(Records)
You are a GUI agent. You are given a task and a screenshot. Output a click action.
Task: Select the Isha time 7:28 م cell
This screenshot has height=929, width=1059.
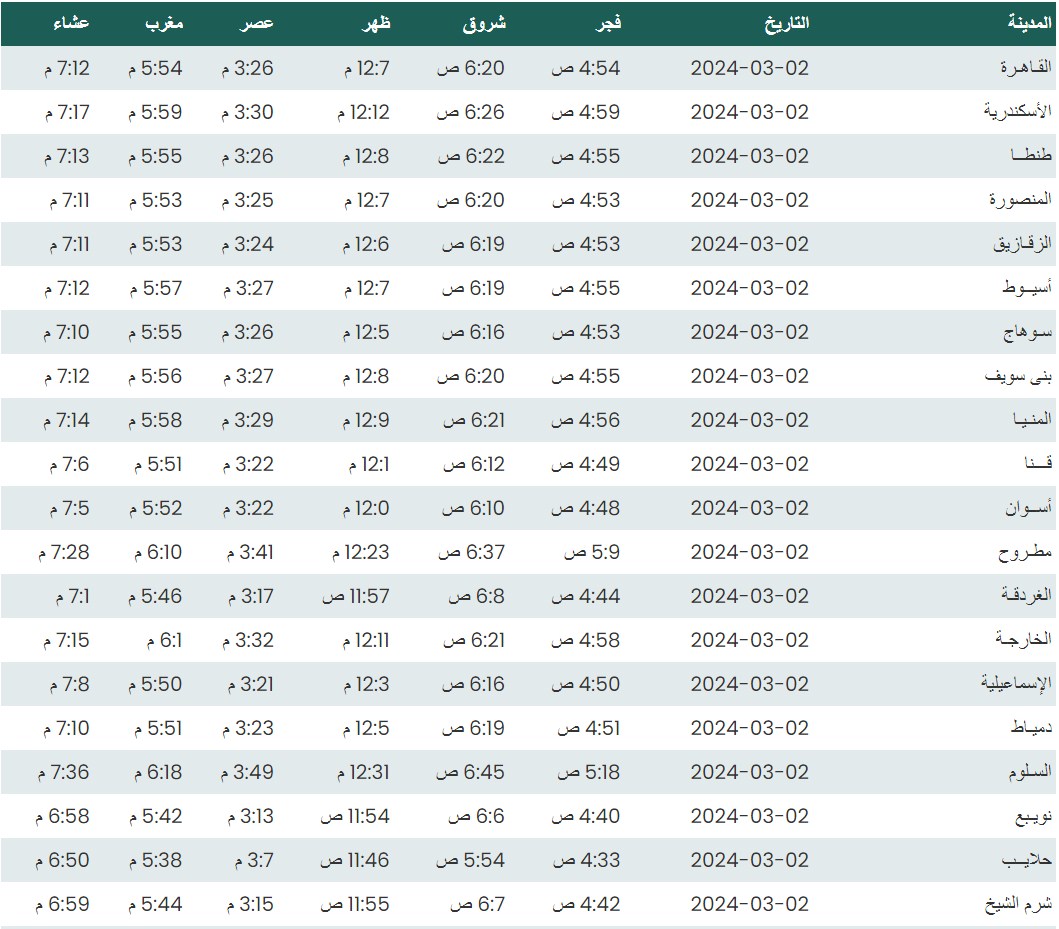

==

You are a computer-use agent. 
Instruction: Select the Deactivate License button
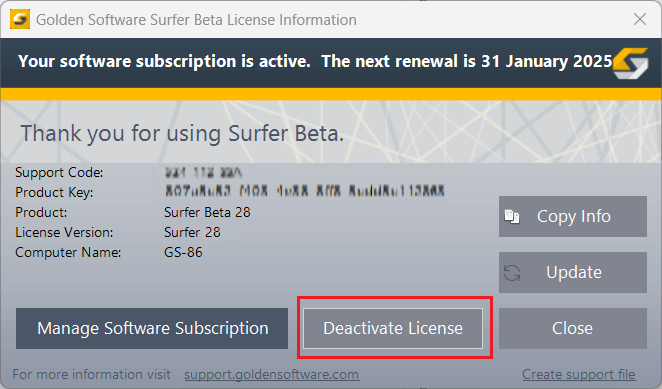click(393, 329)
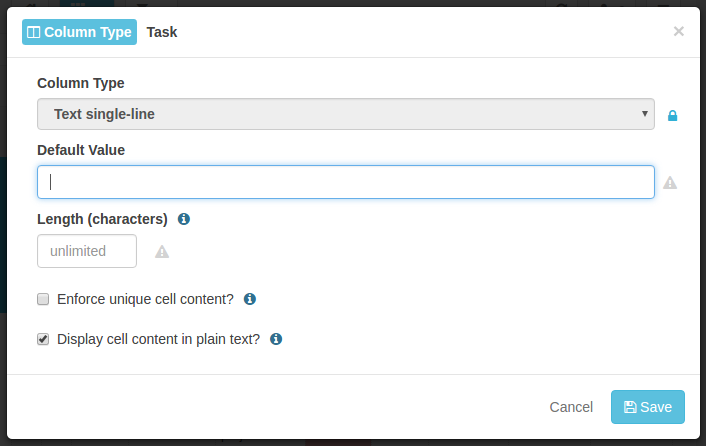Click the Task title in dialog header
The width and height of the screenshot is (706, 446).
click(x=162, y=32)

---

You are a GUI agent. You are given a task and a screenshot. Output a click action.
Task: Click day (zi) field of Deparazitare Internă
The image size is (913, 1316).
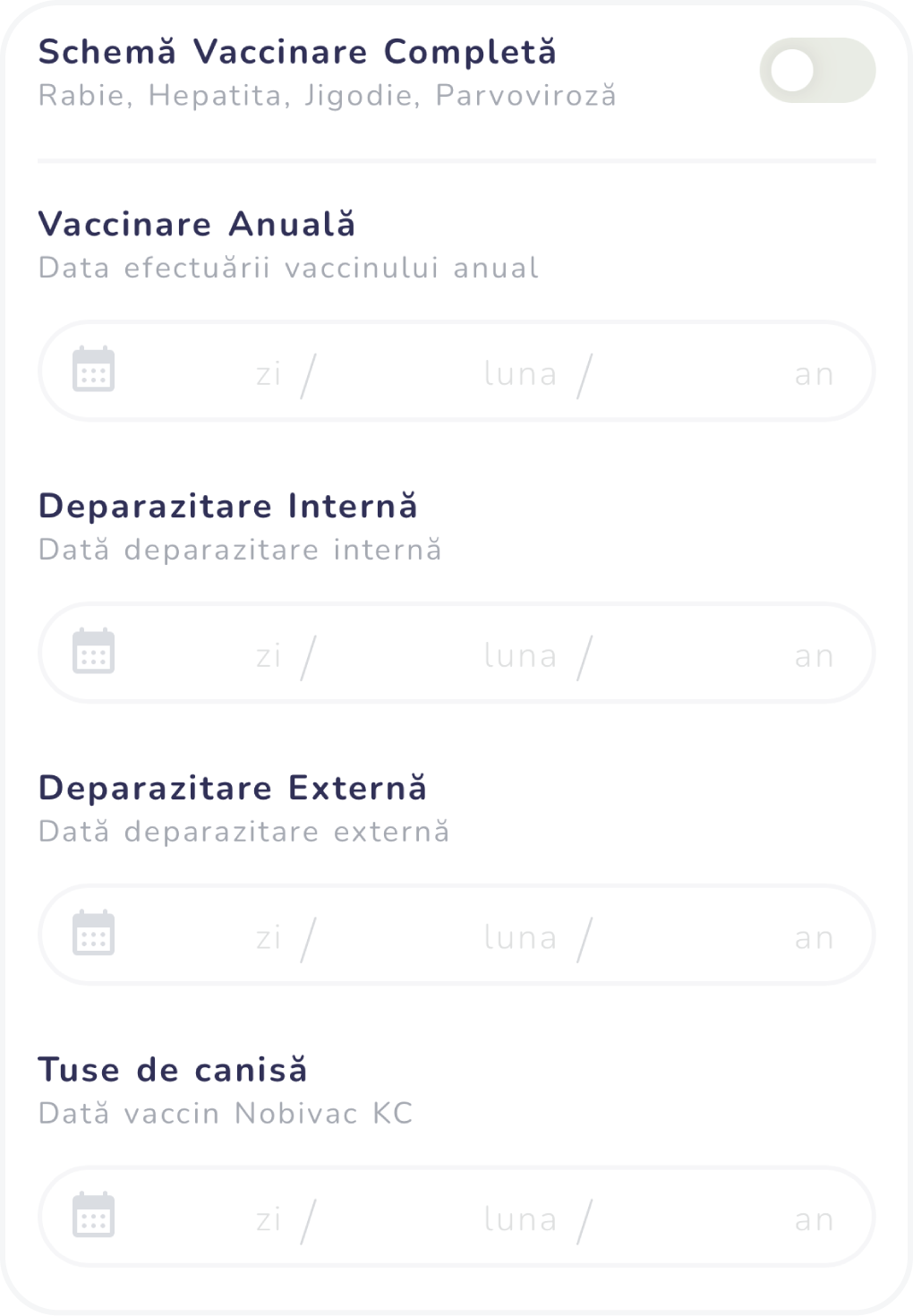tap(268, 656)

(Problem to work on) Starting with the line that holds "Task: Select the Isha time 7:28 م cell" and ending with the line that holds "This screenshot has height=929, width=1059.", retype every line in the data above exactly, and nothing else.

(Task output)
Task: Select the Isha time 7:28 م cell
This screenshot has height=929, width=1059.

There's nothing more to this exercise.